**EXTRACTED TEXT**
Namwali Serpell, interviewed by Lucy McKeon
“Many of us have found a contingent online community of funny, smart black people from across the diaspora, one that isn’t necessarily available to us IRL.”

This article is part of a regular series of conversations with the Review’s contributors; read past ones here and sign up for our email newsletter to get them delivered to your inbox each week.


On March 26, 2021, we published Namwali Serpell’s “Black Hole,” a scintillating and scrupulous essay that follows the author’s thinking and Googling on everything from scientific racism to clitoral orgasm, the summer 2020 rap anthem “WAP” to millennial Internet fiction. The piece finally—ecstatically—culminates in a tribute to the black woman’s vagina.

**DATA LINES**
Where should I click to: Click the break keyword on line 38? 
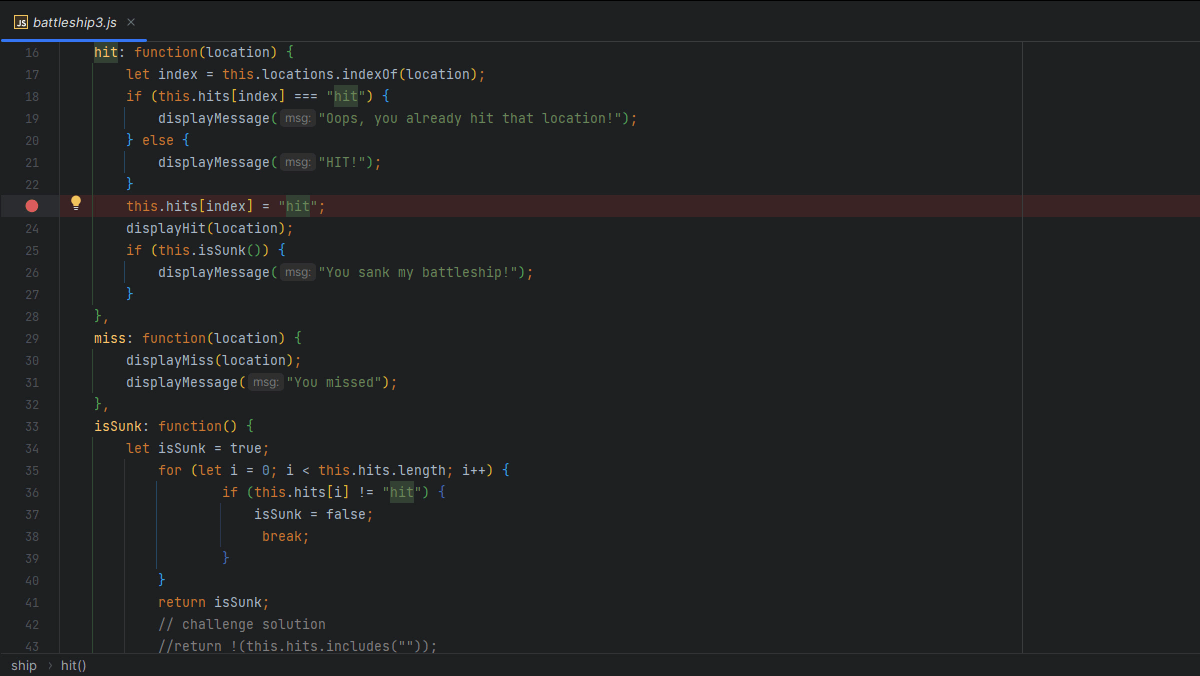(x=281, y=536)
==
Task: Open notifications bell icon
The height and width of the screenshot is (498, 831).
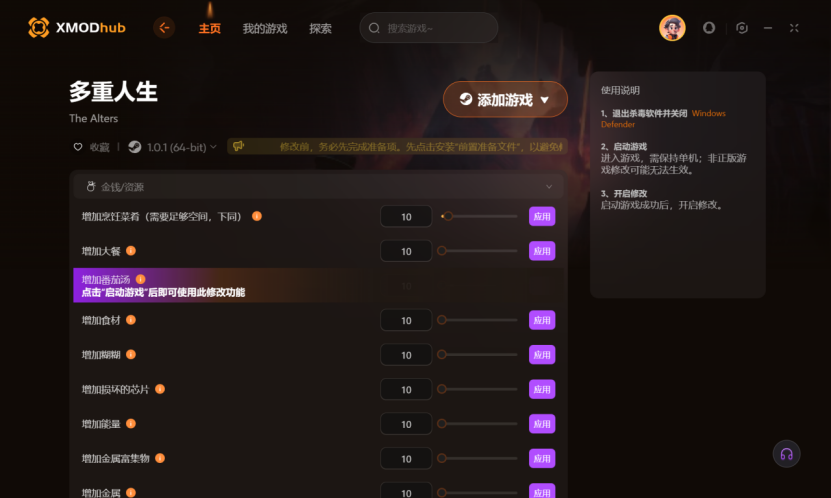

**THE TASKS**
(a) According to the Serpell interview excerpt, on what date was "Black Hole" published?
(b) Pick up the Serpell interview excerpt after its final sentence and keep writing it.
The records stand apart from the Serpell interview excerpt and are a separate body of material.

**FINAL RESULTS**
(a) March 26, 2021.

(b)
Serpell has been a regular contributor to the New York Review for the past few years, writing on subjects as varied as the film Black Panther and HBO series Watchmen, photographer Ming Smith’s portraits of Sun Ra, Kenyan author Ngũgĩ wa Thiong’o, and the fraught relationship between art and empathy. The last time we featured her in this newsletter coincided with the publication of her first novel, The Old Drift (2019), which received many accolades and honors, including the Arthur C. Clarke Award, and which Salman Rushdie called “an impressive book, ranging skillfully between historical and science fiction, shifting gears between political argument, psychological realism and rich fabulism.”

Since then, much has changed in Serpell’s life. She was awarded (jointly, with Yiyun Li) the Windham-Campbell Prize for fiction, joined the faculty at Harvard, and moved to Harlem from Berkeley. I asked her by email what this past year has meant for her. “It feels like both coming full circle and a new beginning,” she told me. “My mother died four years ago; I recently turned forty. I’ve wanted to be a writer who lives in New York since I was a teenager; I now live and write in Harlem. I conceived most of The Old Drift as a PhD student at Harvard; I’ll return there to teach this fall. I finished a novel, The Furrows, in 2014, and put it in a drawer; I just sold it and it’ll come out next year.”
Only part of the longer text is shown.